Lighthouses. George Bernard Shaw said they were built to serve. But what about the lighthouse keepers? They served not only locals and sea-farers but also the lighthouses themselves. They devoted their lives to lighting fires, keeping them ablaze on stormy nights. Sitting awake in the darkest, quietest hours while all others slept, and dreamed. In later decades, they ensured there was oil enough to burn beyond midnight all the way through to dawn.


These people; these keepers, gave their lives to preserve others. Their purpose: to shine light on even the blackest nights. When even starlight and moonlight was blotted out by thick cloud.


It was a noble existence. The longer I live, the more I am convinced that there is no greater privilege than serving another. To see the joy in their eyes when they understand that someone else prioritised their need and want above anyone else’s.

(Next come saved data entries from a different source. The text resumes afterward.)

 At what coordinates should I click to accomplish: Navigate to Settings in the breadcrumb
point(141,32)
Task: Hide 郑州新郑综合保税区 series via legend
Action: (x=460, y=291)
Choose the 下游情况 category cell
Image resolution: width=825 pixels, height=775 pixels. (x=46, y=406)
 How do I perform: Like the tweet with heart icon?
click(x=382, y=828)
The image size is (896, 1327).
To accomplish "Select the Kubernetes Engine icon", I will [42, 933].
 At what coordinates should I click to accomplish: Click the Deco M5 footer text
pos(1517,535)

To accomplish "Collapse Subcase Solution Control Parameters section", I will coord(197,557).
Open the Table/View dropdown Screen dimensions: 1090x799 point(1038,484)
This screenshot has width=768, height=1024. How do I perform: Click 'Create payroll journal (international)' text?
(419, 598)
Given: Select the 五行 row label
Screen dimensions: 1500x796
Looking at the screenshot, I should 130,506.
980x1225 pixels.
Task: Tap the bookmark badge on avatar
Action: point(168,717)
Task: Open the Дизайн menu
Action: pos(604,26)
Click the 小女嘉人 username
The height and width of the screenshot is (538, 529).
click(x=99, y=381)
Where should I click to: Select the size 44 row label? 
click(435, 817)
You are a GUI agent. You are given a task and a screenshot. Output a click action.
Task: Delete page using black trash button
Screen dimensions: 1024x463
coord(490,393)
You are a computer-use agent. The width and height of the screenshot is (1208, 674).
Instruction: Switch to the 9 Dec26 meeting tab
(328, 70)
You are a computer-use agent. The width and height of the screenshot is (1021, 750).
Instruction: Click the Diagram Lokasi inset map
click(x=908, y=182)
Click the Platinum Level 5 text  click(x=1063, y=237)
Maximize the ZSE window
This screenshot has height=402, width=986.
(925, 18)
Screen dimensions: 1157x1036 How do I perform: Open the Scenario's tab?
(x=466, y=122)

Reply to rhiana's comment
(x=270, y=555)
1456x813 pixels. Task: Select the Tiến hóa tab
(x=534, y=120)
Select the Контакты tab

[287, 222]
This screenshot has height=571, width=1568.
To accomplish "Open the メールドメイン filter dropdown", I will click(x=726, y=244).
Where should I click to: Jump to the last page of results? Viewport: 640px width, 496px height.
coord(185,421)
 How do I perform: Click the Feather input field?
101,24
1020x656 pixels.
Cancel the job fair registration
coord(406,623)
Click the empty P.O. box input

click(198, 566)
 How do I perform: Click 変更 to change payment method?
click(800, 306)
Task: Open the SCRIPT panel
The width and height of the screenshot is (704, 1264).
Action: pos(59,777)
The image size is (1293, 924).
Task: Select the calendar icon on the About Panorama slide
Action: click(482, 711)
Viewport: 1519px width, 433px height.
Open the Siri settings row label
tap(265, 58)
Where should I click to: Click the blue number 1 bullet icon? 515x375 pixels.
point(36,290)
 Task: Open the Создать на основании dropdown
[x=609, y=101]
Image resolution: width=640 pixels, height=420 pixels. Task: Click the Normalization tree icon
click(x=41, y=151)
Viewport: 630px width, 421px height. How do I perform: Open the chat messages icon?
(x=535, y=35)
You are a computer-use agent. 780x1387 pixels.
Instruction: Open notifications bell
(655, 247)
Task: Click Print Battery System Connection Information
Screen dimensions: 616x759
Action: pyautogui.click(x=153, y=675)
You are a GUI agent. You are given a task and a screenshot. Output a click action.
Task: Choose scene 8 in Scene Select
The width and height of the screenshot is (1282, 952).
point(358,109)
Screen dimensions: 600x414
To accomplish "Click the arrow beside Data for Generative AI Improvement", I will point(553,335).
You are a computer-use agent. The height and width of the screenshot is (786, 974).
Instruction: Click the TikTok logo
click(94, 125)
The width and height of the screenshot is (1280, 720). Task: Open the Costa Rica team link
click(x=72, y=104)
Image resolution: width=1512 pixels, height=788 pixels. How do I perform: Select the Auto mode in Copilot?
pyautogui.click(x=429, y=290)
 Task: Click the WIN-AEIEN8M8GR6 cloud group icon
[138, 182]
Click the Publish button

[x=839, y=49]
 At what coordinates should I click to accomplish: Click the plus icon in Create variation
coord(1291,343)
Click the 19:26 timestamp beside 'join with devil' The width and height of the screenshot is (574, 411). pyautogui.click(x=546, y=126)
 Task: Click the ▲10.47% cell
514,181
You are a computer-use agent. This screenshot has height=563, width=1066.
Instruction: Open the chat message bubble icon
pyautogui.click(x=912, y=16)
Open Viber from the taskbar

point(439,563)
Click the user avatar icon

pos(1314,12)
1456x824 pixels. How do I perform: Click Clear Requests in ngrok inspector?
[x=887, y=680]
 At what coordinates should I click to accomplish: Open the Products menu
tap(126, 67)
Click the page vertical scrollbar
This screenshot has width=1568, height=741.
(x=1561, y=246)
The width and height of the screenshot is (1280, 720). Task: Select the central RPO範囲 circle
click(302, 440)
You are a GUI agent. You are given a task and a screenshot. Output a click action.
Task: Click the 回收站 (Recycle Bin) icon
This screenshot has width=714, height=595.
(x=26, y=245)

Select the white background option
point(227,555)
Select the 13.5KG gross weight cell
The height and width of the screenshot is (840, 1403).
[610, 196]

But a life of servitude comes at a price. It is lonely. Others don’t always understand the desire to give and look for motive where there is none. Interpret humility as lowliness and wonder why a person would choose that over power. Such minds will never understand that the most powerful act anyone can carry out is to give. The second is to receive with grace.


Most keepers were men. The women who kept lighthouses were typically women who had never married or were widows. Looking at their pictures mounted on museum boards, I wonder if those women ever invited broad-shouldered sailors into their sleeping quarters during the wild, windswept hours before daylight broke once more over the horizon.


I wonder if they ever wanted to feel something other than froth and sea spray against their skin. If they yearned to be lit only by the shine of a lover’s eyes for once. Or if they resigned themselves to the fact that the moment they took up their post at the top of the tower, they had committed their whole being to the ocean and would never know another master.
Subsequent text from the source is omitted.